Aim of the exercise: From the entries below, return exactly the lines beginning at the one that contains "อุปกรณ์อื่นๆ (89, 878)" and ending at the one that contains "Kombucha Concentrate (126, 601)", both of them included, and only those lines.
■ ■ ■ ■
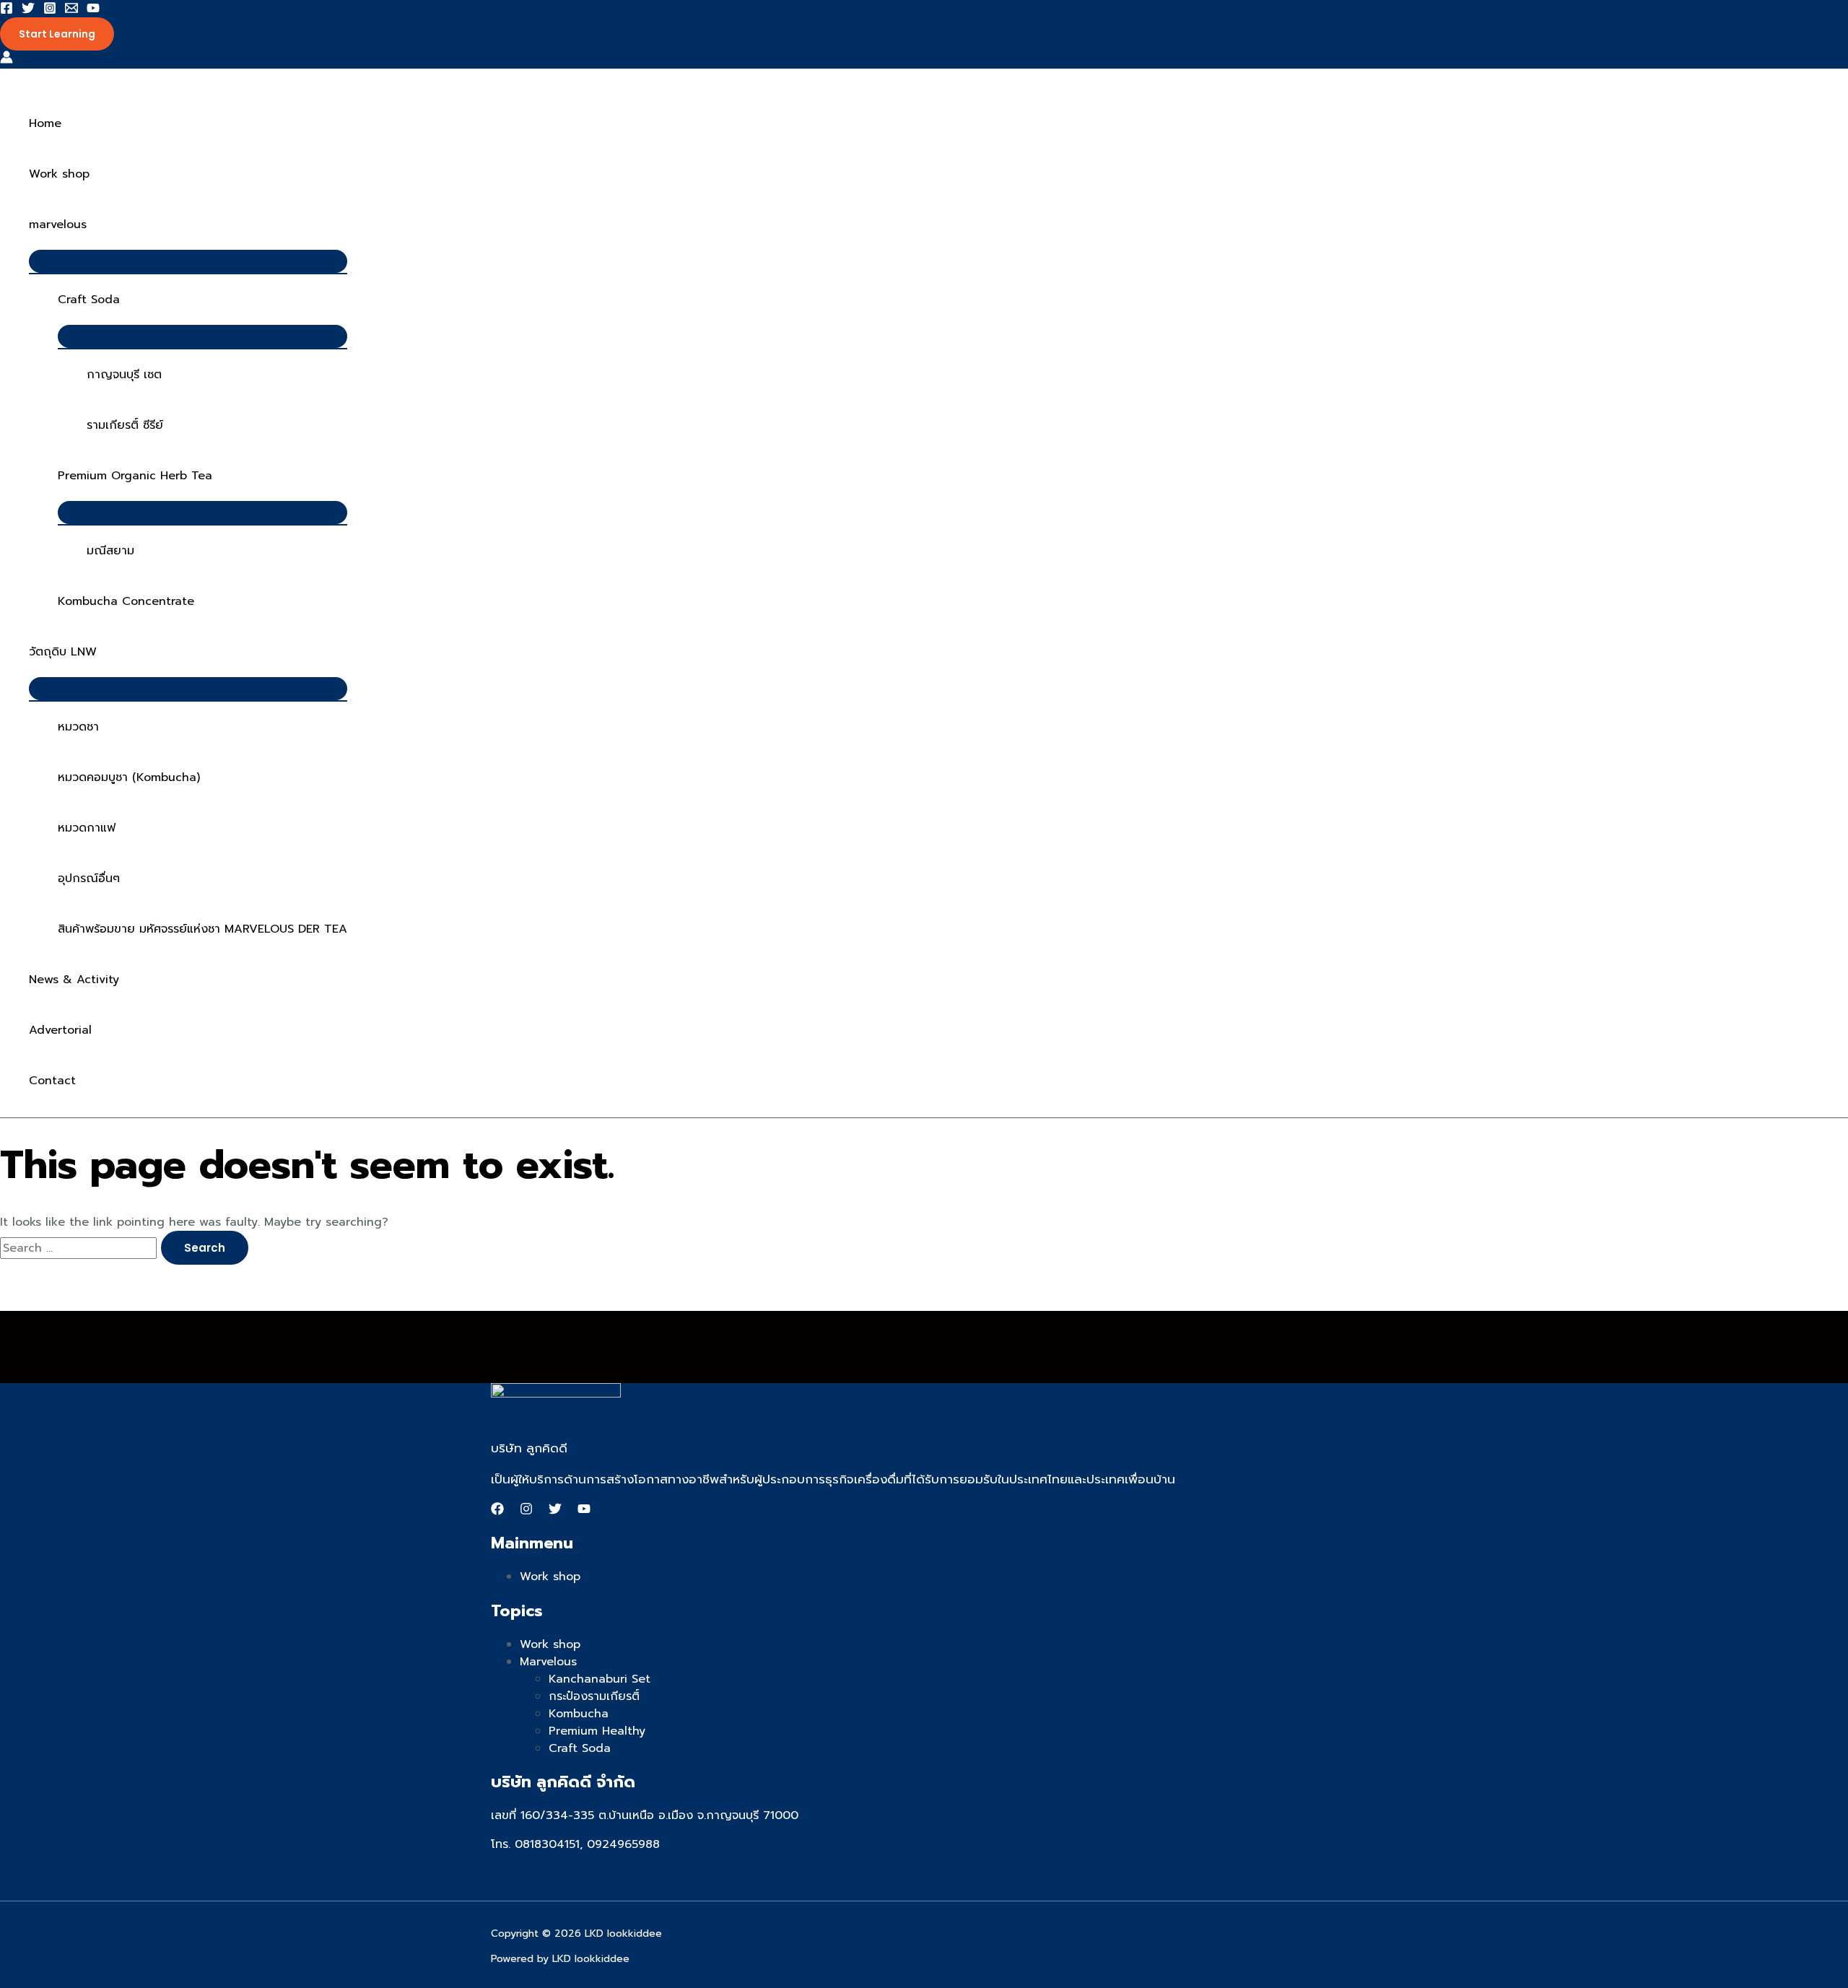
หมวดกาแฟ (87, 828)
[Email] (71, 10)
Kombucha (579, 1713)
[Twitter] (28, 10)
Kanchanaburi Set (599, 1679)
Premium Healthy (597, 1731)
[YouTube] (93, 10)
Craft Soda (89, 299)
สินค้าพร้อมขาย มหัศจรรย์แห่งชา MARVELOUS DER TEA (202, 929)
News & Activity (74, 979)
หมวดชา (78, 727)
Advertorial (60, 1030)
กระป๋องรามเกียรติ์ (594, 1696)
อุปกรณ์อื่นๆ (89, 878)
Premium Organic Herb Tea (135, 475)
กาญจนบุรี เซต (124, 374)
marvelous (58, 224)
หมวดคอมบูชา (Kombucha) (129, 777)
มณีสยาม (110, 550)
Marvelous (548, 1661)
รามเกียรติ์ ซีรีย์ (125, 425)
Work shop (59, 174)
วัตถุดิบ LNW (63, 652)
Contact (52, 1080)
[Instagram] (49, 10)
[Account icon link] (6, 60)
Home (45, 123)
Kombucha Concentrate (126, 601)
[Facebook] (6, 10)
■ ■ ■ ■
Written solution:
อุปกรณ์อื่นๆ (89, 878)
Premium Organic Herb Tea (135, 475)
กาญจนบุรี เซต (124, 374)
marvelous (58, 224)
หมวดคอมบูชา (Kombucha) (129, 777)
มณีสยาม (110, 550)
Marvelous (548, 1661)
รามเกียรติ์ ซีรีย์ (125, 425)
Work shop (59, 174)
วัตถุดิบ LNW (63, 652)
Contact (52, 1080)
[Instagram] (49, 10)
[Account icon link] (6, 60)
Home (45, 123)
Kombucha Concentrate (126, 601)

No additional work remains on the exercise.